* DESCRIPTION OF THE TASK: Would you return verbatim the lines of the listing below, beginning with the line that contains "Click the AutoCAD product logo icon" and stopping after the listing's final line?

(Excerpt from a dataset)
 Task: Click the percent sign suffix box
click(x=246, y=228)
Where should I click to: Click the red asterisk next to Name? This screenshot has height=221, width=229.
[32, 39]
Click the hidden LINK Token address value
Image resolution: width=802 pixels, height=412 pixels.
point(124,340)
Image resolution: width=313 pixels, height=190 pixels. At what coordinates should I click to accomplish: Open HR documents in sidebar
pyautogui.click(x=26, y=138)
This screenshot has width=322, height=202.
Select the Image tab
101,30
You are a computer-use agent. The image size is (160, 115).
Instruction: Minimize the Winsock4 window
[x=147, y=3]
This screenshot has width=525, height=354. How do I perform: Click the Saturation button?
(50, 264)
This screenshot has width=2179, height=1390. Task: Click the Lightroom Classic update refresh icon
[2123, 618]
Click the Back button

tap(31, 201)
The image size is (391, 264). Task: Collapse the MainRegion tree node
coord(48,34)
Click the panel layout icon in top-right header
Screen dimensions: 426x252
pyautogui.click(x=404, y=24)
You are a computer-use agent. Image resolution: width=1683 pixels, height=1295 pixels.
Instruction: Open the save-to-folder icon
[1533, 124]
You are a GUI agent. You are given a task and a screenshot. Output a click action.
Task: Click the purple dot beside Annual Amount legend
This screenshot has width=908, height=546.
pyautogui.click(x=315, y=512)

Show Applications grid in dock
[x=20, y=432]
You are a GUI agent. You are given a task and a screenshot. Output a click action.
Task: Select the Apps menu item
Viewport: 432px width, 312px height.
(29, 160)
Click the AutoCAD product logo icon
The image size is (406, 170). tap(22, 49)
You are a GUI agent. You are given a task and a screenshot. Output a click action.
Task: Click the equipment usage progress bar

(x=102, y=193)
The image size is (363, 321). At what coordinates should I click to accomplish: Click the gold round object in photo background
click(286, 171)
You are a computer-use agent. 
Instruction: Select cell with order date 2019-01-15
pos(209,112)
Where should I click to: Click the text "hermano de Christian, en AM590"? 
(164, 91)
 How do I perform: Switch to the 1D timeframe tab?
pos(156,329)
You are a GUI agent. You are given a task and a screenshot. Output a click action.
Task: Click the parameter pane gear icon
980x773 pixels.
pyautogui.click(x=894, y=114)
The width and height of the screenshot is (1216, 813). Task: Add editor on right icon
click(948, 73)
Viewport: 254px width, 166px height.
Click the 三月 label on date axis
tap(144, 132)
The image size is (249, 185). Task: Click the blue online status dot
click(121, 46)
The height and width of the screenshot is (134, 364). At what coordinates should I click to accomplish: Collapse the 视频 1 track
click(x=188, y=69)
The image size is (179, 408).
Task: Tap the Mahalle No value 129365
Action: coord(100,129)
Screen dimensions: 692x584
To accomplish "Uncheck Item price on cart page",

* EXERCISE ANSWER:
Click the AutoCAD product logo icon
The image size is (406, 170). tap(22, 49)
You are a GUI agent. You are given a task and a screenshot. Output a click action.
Task: Click the equipment usage progress bar

(x=102, y=193)
The image size is (363, 321). At what coordinates should I click to accomplish: Click the gold round object in photo background
click(286, 171)
You are a computer-use agent. 
Instruction: Select cell with order date 2019-01-15
pos(209,112)
Where should I click to: Click the text "hermano de Christian, en AM590"? 
(164, 91)
 How do I perform: Switch to the 1D timeframe tab?
pos(156,329)
You are a GUI agent. You are given a task and a screenshot. Output a click action.
Task: Click the parameter pane gear icon
980x773 pixels.
pyautogui.click(x=894, y=114)
The width and height of the screenshot is (1216, 813). Task: Add editor on right icon
click(948, 73)
Viewport: 254px width, 166px height.
Click the 三月 label on date axis
tap(144, 132)
The image size is (249, 185). Task: Click the blue online status dot
click(121, 46)
The height and width of the screenshot is (134, 364). At what coordinates should I click to accomplish: Collapse the 视频 1 track
click(x=188, y=69)
The image size is (179, 408).
Task: Tap the Mahalle No value 129365
Action: coord(100,129)
Screen dimensions: 692x584
To accomplish "Uncheck Item price on cart page",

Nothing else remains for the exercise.